FoxP3+ CD4+ cells promote CD8 T cell exhaustion during chronic infection (105.5)

Abstract

Abstract Understanding the factors that guide T cell exhaustion may provide opportunities to modulate immune responses during chronic infections. We analyzed the contribution of CD4+ FoxP3+ cells (Tregs), to the process of CD8 T cell exhaustion during chronic lymphocytic choriomeningitis virus (LCMV) infection. Tregs have been shown be the master regulators of immune tolerance. However, a possible suppressive role for these cells during chronic infections is still not very well defined, and most studies show correlations, but not direct causations. Normally, LCMV chronically viremic mice experience a pronounced CD8 T cell exhaustion. We showed for the first time that specific ablation of Tregs (in FoxP3DTR mice) after the onset of a chronic viral infection results in a significant rescue of viral-specific CD8 T cell responses.

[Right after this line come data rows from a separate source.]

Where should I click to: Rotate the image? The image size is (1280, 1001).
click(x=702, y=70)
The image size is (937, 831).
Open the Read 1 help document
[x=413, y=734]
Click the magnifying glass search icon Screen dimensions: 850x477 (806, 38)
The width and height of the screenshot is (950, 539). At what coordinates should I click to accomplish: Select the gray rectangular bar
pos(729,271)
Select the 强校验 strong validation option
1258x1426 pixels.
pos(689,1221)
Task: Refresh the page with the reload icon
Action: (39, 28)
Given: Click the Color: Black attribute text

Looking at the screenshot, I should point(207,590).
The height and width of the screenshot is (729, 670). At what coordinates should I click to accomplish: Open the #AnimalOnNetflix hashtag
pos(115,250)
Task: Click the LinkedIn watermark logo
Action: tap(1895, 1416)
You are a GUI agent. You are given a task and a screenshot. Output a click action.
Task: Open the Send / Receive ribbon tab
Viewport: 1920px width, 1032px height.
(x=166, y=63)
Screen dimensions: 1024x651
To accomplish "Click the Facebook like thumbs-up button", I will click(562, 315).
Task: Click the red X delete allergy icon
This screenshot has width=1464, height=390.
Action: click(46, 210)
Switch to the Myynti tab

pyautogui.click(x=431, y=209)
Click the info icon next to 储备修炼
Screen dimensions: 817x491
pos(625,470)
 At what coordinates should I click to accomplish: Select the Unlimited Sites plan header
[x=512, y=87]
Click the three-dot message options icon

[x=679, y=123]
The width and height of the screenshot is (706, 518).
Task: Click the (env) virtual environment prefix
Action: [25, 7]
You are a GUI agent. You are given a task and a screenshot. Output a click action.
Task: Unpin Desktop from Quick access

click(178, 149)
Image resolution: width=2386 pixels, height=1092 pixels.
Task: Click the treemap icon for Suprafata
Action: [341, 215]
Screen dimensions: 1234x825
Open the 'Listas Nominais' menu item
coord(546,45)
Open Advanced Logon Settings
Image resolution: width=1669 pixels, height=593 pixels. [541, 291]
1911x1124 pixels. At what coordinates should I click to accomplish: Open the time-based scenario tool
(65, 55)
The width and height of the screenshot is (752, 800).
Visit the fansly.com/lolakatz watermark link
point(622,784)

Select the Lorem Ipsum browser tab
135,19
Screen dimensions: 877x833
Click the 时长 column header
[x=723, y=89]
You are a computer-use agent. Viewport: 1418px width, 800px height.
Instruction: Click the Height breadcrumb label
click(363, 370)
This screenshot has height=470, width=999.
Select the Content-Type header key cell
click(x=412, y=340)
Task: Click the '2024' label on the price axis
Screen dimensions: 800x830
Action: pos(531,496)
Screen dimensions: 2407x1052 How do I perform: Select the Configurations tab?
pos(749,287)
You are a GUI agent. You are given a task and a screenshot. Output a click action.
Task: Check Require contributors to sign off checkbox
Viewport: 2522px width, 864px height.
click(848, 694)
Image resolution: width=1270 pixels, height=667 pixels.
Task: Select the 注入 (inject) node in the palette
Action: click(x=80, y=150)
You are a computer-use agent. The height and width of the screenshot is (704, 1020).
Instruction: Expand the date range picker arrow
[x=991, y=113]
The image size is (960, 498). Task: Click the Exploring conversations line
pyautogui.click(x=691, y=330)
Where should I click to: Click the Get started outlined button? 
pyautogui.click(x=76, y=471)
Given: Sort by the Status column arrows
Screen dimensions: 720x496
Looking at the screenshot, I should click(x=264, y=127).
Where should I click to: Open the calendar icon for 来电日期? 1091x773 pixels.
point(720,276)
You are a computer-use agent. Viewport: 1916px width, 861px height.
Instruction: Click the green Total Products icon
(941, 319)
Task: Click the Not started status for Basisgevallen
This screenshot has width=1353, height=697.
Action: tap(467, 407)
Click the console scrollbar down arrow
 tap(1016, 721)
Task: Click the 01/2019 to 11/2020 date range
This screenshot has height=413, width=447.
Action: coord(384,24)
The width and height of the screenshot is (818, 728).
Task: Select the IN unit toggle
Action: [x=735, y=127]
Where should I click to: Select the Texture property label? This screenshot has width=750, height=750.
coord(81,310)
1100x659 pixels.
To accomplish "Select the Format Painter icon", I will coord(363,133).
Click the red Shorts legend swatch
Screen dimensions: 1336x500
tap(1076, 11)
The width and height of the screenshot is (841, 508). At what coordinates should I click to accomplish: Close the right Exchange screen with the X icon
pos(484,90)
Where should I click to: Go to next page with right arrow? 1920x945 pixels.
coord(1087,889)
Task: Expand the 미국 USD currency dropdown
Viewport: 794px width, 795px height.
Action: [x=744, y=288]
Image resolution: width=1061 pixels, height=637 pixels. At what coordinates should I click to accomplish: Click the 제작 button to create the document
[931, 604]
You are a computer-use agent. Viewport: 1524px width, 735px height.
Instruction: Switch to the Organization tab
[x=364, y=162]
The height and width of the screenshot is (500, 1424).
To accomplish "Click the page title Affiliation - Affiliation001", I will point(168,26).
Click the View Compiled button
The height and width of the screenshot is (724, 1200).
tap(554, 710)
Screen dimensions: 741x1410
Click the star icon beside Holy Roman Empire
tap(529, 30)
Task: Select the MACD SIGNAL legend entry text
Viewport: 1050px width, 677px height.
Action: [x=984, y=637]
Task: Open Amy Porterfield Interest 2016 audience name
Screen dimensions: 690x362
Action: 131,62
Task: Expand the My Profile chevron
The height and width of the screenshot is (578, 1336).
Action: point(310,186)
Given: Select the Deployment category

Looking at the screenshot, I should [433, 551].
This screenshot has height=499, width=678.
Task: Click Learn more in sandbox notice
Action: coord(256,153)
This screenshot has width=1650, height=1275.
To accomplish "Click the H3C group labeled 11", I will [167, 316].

In addition, PD-1 blockade together with Treg depletion resulted in significant reduction of viral loads, greater than PD-L1 blockade alone. This suggests that Tregs and the PD- pathway control CD8 T cell exhaustion by different mechanisms. The CD8 T cell rescue observed after Treg depletion is dependent on B7 signaling, CD4+ cells, and the presence of viral antigen, suggesting a general role for these factors in maintaining CD8 T cell exhaustion during persistent infections. Our data also indicates a general mechanism that may be used by Tregs to suppress self-specific T cell responses during immune homeostasis.